**YOUR GOAL**
An exact copy of every line from the one holding "Task: Click the icon" to the end of the entries below is required; leave the pictures out.

Stored items
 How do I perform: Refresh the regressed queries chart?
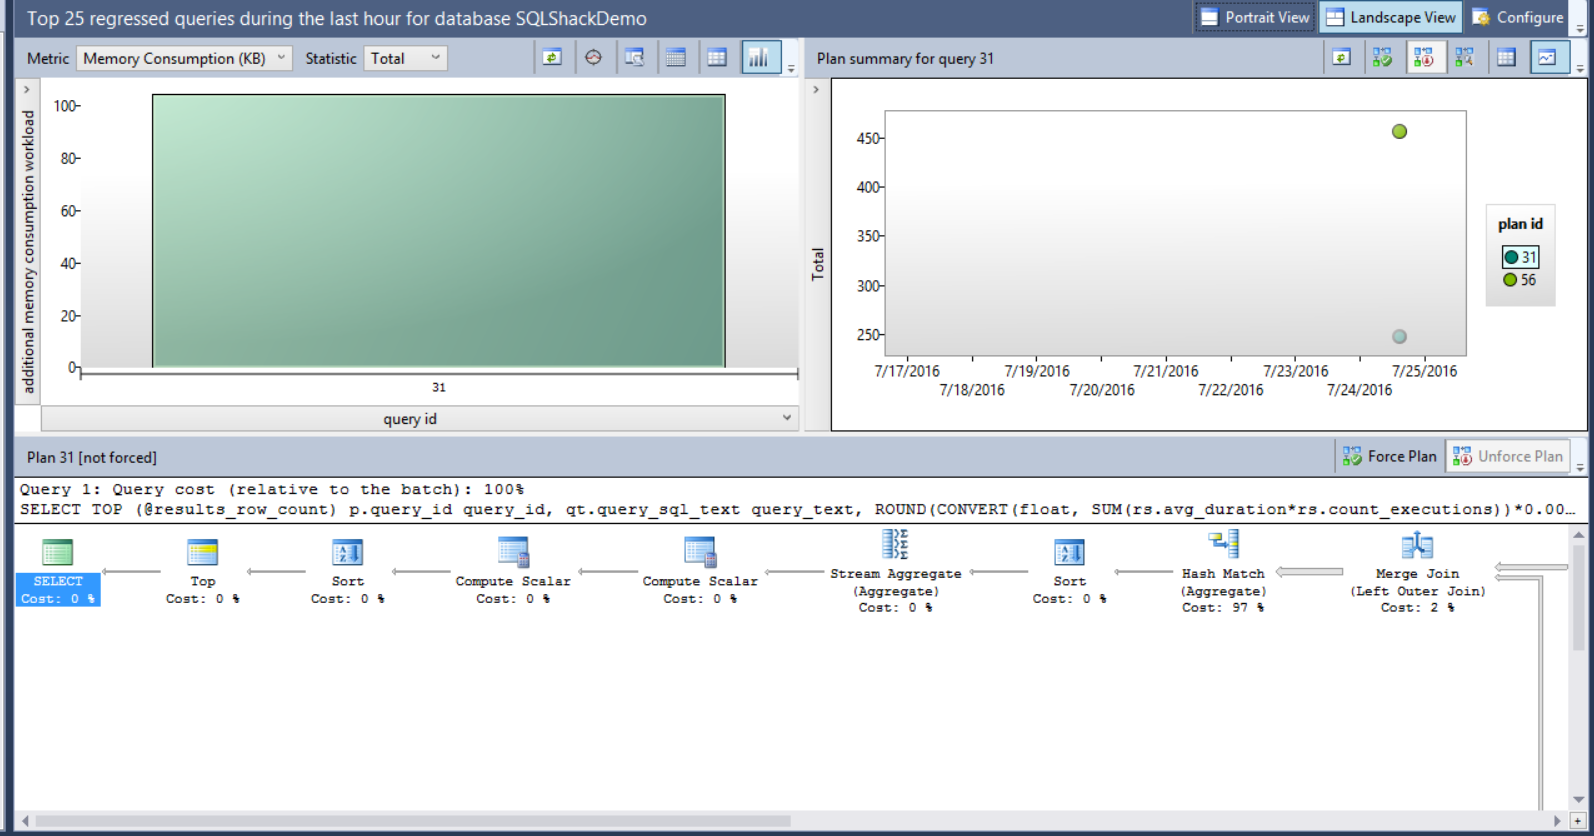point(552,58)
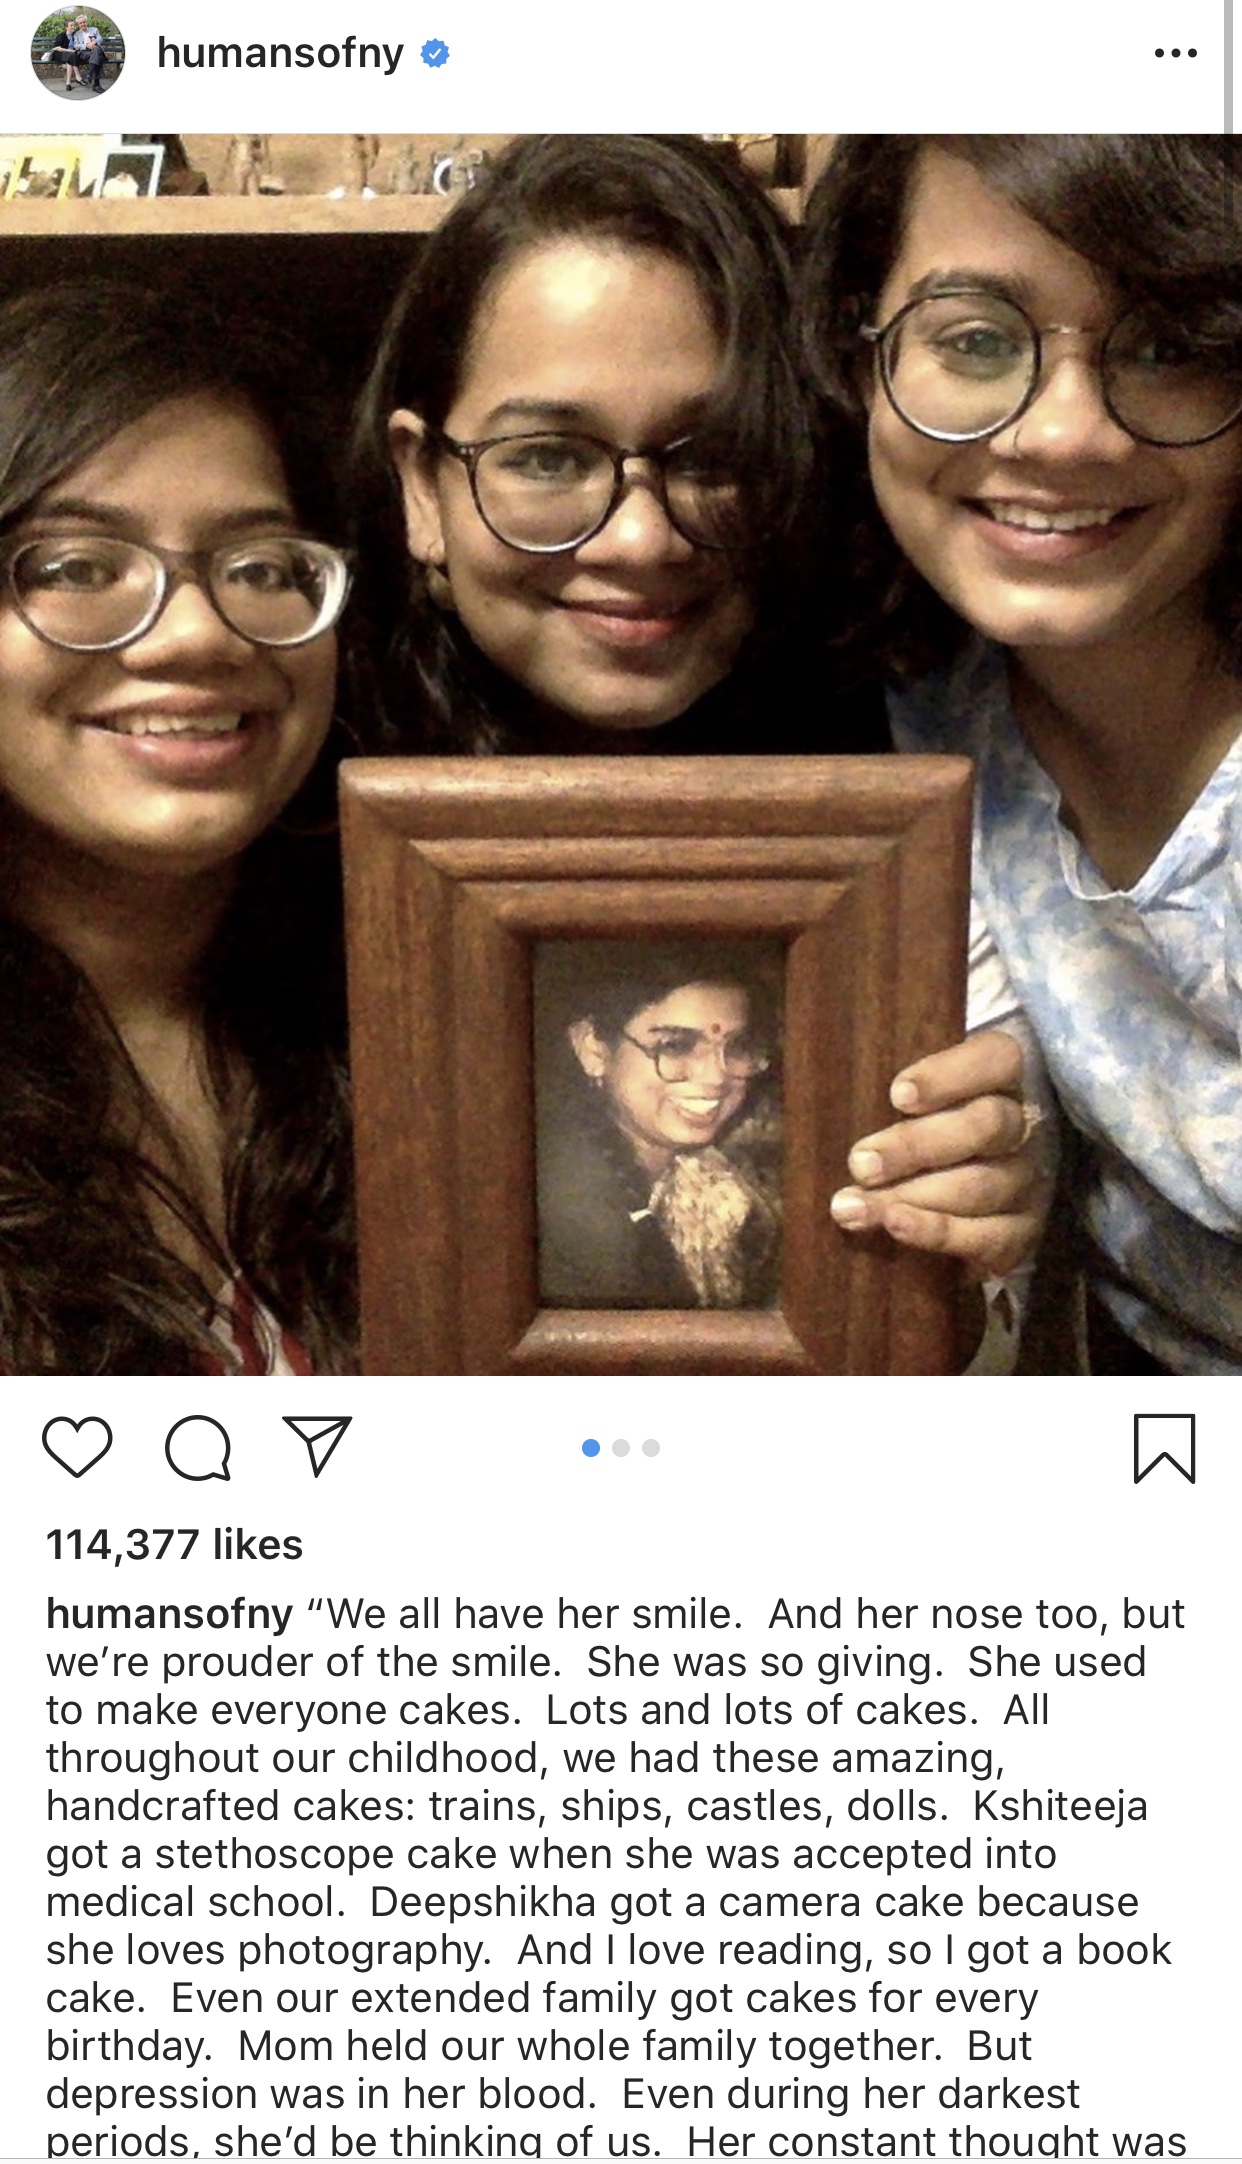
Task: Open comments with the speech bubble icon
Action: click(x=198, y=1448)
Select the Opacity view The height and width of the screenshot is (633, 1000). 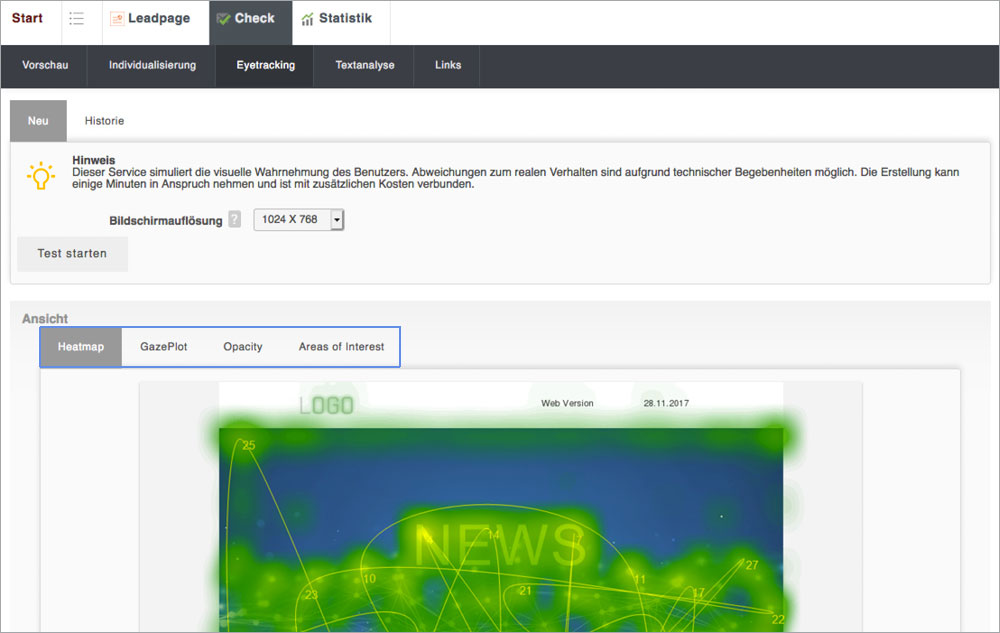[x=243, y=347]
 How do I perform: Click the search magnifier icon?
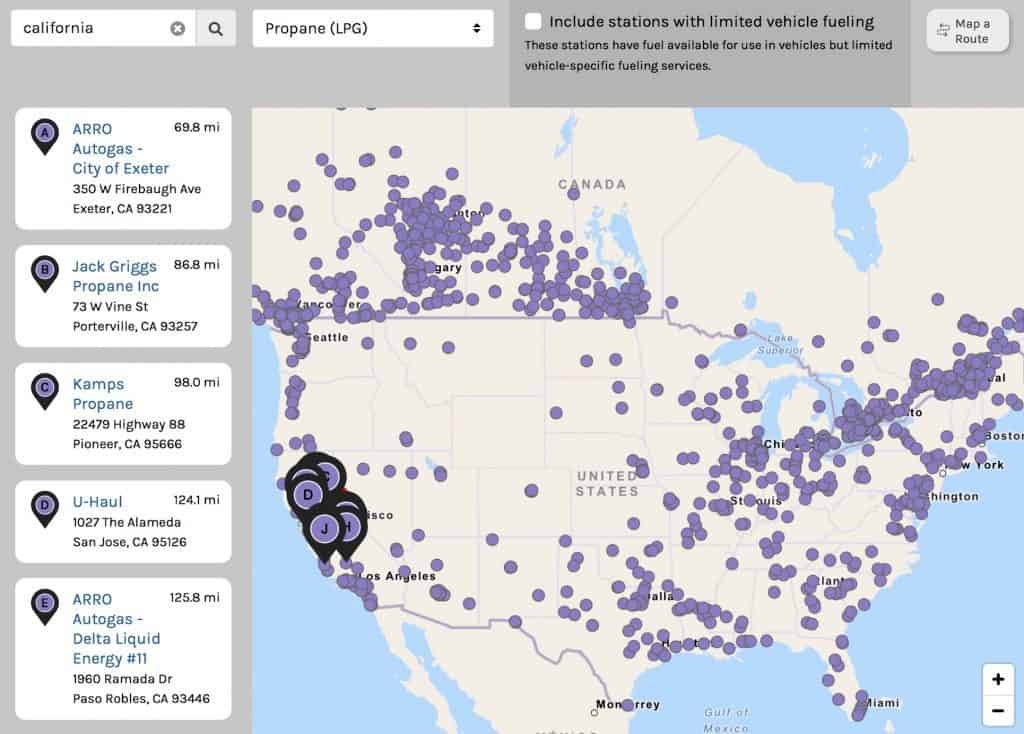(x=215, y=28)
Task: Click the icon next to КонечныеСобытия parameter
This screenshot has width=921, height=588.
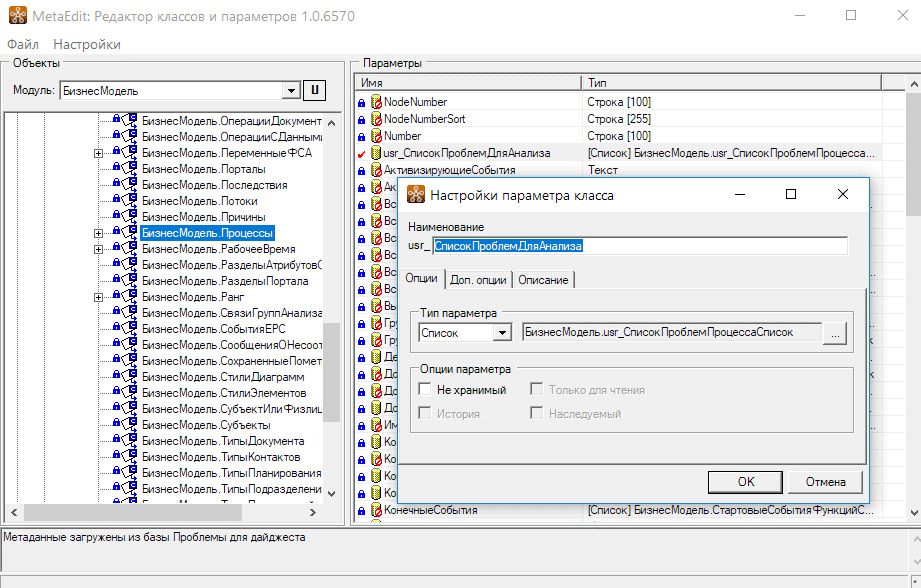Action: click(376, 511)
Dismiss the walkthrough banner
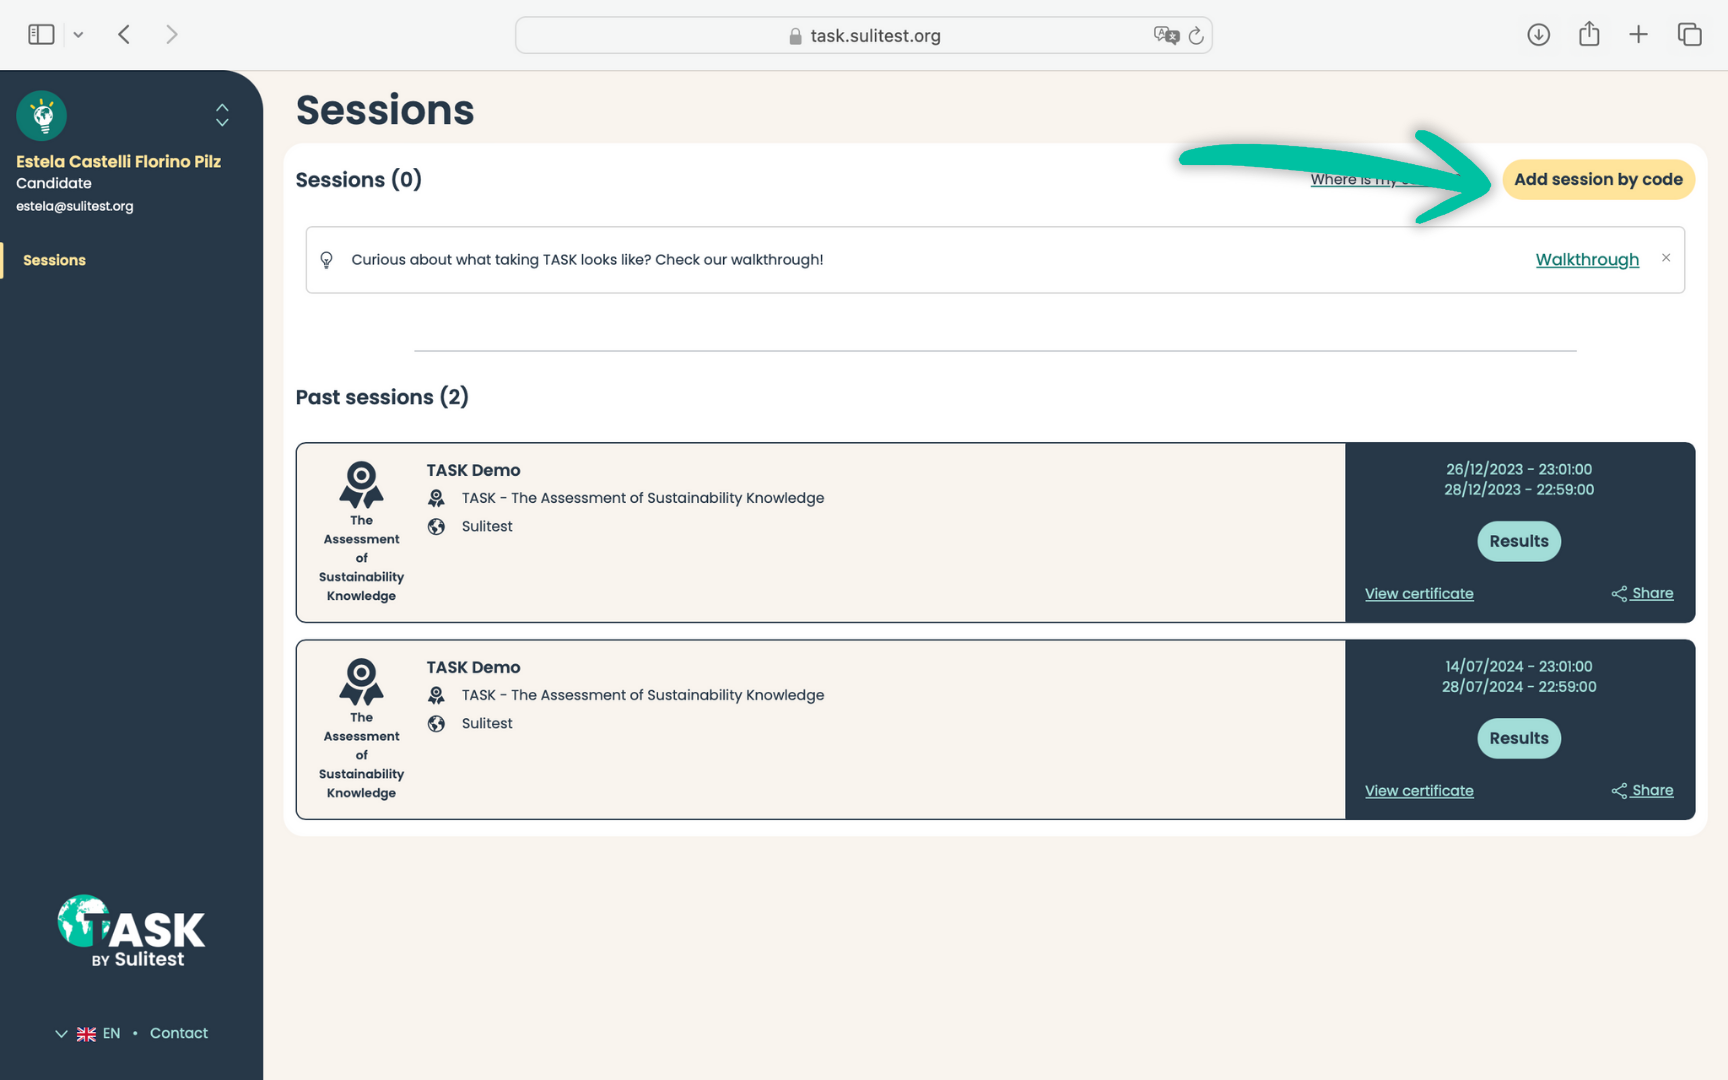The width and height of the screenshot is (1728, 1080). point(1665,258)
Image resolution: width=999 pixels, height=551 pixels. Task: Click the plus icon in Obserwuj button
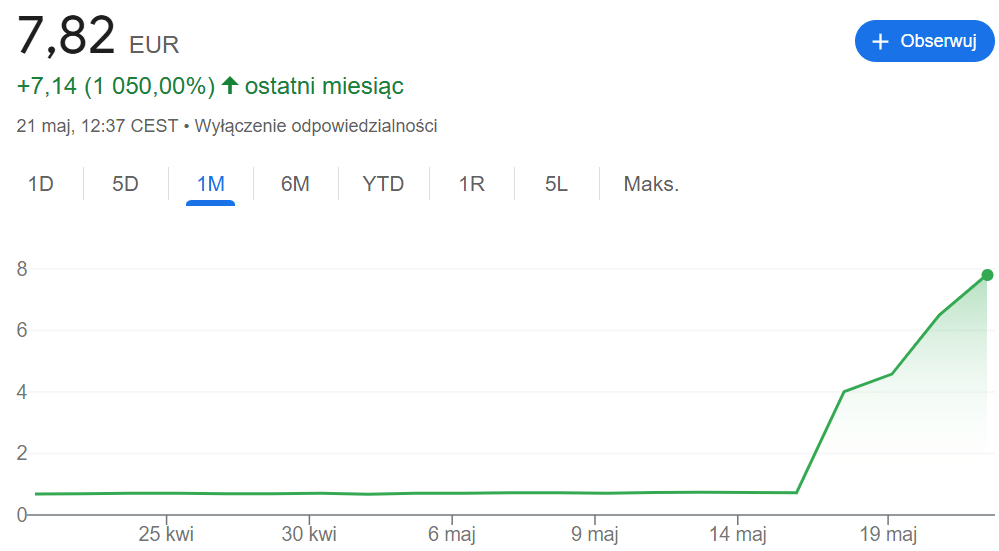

**OUTPUT FOR THIS TASK**
Task: Click the icon next to КонечныеСобытия parameter
This screenshot has width=921, height=588.
Action: click(376, 511)
Dismiss the walkthrough banner
The width and height of the screenshot is (1728, 1080). point(1665,258)
Image resolution: width=999 pixels, height=551 pixels. Task: Click the plus icon in Obserwuj button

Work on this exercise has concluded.